Commander

Commandez le livre directement en version imprimée via Edubook ici.

Commander maintenant

Téléchargement

SchoolMatters




retour à l'accueil
21 décembre 2021

09 Suicide et rôle de l’école

Téléchargement

9.4 Gestion de crise

Un incident critique est défini comme un « événement soudain, inattendu et extraordinaire [...] qui fait peser une lourde charge sur les personnes touchées et leur environnement » [1, traduction RADIX]. Les situations de crise mettent la santé psychique des personnes concernées à rude épreuve : les émotions exceptionnellement fortes qui surgissent généralement dans de telles situations peuvent risquer d’amener les personnes concernées à ne plus être en mesure de faire face à leur vie quotidienne (scolaire) lors de la situation elle-même ou par la suite.

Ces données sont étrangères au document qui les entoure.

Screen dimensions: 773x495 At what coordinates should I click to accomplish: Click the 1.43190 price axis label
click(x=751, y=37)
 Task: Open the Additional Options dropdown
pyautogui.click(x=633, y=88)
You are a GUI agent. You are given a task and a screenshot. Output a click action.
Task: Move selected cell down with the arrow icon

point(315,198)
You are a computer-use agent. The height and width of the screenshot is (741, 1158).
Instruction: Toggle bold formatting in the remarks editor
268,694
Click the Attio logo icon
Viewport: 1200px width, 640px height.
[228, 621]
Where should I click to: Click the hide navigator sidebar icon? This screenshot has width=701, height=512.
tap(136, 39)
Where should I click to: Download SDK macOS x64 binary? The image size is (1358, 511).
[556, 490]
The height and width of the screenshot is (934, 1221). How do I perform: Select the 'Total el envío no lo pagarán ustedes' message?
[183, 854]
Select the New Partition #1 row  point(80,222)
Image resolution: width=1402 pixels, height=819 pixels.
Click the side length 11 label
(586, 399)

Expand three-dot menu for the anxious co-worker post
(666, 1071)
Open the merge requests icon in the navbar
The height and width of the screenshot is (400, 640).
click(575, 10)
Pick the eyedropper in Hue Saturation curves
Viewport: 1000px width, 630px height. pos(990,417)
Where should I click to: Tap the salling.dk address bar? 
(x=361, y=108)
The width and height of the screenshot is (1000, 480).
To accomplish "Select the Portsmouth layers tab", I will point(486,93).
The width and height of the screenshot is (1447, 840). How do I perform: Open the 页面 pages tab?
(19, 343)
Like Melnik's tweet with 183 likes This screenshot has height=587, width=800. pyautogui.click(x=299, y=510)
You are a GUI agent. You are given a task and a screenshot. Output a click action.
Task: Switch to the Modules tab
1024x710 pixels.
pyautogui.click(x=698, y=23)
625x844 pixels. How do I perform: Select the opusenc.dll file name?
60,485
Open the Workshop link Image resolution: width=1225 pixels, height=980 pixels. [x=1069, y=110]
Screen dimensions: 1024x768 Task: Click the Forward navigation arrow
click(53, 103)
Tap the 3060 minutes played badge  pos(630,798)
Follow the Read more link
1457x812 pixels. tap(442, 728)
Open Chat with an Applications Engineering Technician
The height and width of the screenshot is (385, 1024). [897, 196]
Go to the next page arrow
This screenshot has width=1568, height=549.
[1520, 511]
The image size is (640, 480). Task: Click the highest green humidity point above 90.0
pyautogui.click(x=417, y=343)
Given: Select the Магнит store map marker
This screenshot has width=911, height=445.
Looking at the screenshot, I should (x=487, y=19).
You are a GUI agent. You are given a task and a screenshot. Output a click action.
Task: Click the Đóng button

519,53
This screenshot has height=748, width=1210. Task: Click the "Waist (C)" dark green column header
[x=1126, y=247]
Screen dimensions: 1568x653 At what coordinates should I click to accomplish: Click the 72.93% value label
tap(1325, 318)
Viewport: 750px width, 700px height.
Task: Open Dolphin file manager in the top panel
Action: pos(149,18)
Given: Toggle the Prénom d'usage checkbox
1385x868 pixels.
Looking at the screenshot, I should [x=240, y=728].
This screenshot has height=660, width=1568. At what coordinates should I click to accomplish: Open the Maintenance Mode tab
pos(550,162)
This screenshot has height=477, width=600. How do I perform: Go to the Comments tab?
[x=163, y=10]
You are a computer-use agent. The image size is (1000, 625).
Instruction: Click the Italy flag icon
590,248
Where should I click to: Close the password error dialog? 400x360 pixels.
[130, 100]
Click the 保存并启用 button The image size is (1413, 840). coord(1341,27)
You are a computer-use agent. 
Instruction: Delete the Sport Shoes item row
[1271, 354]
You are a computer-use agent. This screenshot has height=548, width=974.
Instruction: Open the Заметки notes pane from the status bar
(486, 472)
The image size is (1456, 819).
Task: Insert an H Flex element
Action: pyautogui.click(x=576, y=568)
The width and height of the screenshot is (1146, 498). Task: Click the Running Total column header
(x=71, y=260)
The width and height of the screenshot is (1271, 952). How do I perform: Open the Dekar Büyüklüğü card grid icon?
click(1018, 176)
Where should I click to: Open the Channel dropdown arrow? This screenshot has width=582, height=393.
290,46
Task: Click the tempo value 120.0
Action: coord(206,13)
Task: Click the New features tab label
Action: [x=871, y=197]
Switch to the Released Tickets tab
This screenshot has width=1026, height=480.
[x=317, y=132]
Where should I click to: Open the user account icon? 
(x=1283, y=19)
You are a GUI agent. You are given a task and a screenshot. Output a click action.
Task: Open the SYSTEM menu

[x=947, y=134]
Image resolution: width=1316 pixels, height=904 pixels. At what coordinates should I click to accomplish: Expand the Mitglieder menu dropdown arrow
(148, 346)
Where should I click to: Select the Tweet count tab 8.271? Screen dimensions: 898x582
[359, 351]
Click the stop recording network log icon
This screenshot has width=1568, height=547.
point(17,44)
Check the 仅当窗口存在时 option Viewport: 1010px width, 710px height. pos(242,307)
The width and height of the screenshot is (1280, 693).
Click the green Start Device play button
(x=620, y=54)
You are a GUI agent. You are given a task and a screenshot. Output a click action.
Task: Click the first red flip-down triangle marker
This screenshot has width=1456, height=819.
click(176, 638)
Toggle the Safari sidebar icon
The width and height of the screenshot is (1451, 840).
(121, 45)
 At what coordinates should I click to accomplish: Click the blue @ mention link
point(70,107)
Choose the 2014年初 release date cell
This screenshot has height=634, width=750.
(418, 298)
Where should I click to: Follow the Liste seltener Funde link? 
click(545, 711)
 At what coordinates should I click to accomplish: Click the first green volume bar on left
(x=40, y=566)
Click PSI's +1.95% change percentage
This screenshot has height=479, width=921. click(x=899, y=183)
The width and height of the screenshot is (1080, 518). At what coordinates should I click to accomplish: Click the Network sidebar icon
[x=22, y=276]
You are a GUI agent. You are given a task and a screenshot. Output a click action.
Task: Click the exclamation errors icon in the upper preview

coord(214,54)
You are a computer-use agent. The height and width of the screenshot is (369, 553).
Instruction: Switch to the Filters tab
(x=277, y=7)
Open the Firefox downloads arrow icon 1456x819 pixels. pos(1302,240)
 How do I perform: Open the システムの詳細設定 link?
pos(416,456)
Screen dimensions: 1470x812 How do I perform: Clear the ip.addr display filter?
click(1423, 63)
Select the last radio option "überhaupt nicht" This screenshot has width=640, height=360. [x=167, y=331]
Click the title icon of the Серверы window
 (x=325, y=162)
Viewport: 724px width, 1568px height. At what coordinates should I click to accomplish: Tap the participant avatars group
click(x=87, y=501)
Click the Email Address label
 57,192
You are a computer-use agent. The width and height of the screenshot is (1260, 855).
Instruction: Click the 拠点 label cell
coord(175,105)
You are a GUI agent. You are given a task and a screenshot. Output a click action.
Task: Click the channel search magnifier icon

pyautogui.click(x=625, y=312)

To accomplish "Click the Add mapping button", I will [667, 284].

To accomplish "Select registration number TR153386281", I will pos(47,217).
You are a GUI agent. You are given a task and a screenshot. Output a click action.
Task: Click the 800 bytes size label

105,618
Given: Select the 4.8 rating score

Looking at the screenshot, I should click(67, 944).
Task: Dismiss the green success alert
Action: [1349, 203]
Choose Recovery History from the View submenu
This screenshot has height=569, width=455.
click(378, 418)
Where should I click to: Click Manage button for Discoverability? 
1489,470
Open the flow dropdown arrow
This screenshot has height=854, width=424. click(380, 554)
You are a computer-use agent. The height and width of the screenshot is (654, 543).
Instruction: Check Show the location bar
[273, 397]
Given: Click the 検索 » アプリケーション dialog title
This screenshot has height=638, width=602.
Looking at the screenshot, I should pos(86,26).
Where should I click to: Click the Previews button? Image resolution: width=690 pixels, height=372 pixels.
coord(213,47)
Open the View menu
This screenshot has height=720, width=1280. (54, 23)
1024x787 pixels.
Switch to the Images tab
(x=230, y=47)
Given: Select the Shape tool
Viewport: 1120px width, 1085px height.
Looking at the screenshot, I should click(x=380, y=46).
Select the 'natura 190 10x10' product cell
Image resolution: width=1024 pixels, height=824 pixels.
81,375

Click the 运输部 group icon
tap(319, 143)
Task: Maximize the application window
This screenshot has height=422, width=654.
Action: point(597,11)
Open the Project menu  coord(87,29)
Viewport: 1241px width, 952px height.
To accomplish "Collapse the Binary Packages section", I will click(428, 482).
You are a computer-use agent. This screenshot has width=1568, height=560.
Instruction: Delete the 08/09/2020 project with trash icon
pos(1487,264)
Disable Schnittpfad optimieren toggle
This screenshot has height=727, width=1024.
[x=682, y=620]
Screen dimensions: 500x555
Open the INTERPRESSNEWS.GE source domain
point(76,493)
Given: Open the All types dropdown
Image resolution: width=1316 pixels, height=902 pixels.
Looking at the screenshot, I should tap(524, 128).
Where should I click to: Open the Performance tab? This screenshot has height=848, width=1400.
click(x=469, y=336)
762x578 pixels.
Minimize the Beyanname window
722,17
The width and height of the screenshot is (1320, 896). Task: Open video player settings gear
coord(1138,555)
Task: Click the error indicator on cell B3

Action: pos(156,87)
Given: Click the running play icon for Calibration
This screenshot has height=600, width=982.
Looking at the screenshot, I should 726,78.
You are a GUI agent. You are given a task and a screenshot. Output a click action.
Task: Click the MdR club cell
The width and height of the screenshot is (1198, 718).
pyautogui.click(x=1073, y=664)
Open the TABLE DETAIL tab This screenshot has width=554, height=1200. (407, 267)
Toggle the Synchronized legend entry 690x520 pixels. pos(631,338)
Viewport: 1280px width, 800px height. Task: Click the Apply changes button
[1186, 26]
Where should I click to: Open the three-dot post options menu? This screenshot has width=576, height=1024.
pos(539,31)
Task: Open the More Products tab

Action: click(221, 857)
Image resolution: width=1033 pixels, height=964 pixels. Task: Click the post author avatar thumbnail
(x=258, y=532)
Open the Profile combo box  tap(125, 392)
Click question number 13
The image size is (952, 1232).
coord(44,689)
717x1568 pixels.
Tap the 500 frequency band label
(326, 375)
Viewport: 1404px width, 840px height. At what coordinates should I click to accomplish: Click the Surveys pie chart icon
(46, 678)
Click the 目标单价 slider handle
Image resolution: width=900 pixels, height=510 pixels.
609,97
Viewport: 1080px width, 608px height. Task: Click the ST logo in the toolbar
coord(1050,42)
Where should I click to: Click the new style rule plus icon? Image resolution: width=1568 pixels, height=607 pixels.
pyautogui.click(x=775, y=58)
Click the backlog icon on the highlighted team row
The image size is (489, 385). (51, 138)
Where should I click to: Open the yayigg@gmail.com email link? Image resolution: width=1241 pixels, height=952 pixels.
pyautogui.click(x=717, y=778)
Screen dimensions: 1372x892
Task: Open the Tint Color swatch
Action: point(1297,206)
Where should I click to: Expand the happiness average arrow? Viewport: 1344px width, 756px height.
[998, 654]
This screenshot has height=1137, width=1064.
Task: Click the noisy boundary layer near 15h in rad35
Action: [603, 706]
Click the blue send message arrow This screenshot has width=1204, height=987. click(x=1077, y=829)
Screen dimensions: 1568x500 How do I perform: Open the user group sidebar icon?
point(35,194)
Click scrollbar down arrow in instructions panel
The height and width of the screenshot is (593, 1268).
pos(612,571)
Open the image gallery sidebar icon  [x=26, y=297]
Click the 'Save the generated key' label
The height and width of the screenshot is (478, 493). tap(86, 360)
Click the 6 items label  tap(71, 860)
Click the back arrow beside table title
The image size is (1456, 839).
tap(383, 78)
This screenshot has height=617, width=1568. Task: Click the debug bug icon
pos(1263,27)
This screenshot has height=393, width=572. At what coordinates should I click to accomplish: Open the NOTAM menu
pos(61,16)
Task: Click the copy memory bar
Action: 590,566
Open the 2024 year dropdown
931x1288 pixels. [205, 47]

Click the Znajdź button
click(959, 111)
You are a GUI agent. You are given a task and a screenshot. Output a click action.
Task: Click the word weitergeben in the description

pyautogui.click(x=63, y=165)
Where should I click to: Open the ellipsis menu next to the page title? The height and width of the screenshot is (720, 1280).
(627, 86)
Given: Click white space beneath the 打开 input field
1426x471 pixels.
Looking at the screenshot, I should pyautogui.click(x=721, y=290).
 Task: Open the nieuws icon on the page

Les situations de crise suivantes, entre autres, peuvent avoir un impact sur l'école et la santé psychique des enseignant·e·s et des élèves :

  • Décès accidentel, blessure grave ou maladie mortelle d'élèves, d'enseignant·e·s ou du personnel non enseignant,
  • Vandalisme aggravé
  • Meurtre d’un·e membre de l’école
  • Disparition ou blessures d’élèves (ou de groupes d’élèves) lors d’une excursion
  • Suicide ou tentative de suicide par un membre de l'école
  • Médiatisation (articles, gros titres, …) portant atteinte à la réputation de l’école ou de l’établissement
  • Catastrophes naturelles ou d’un autre ordre et pandémies (par ex. COVID-19) dans l'environnement scolaire.

Bien que chaque crise ait une dynamique propre et doive donc toujours être appréhendée et vécue de façon nouvelle, trois évaluations sont toujours décisives pour faire face aux événements marquants [2] :

  • L’évaluation de la menace que représente la situation pour soi-même,
  • L’évaluation des possibilités d'action,
  • L’évaluation du succès de ses propres actions.

Les trois principaux objectifs de l'intervention de crise sont [3] :

  • Une stabilisation rapide / mise en sécurité des personnes touchées, et réponses à leurs besoins de base
  • Des informations rapides sur l’événement, les impératifs, les plans d'action et les réactions de stress,
  • Mise à disposition des ressources et du savoir-faire en temps utile, normalisation des réactions extrêmes, mobilisation de ses propres ressources d’adaptation ainsi que des systèmes de soutien externes.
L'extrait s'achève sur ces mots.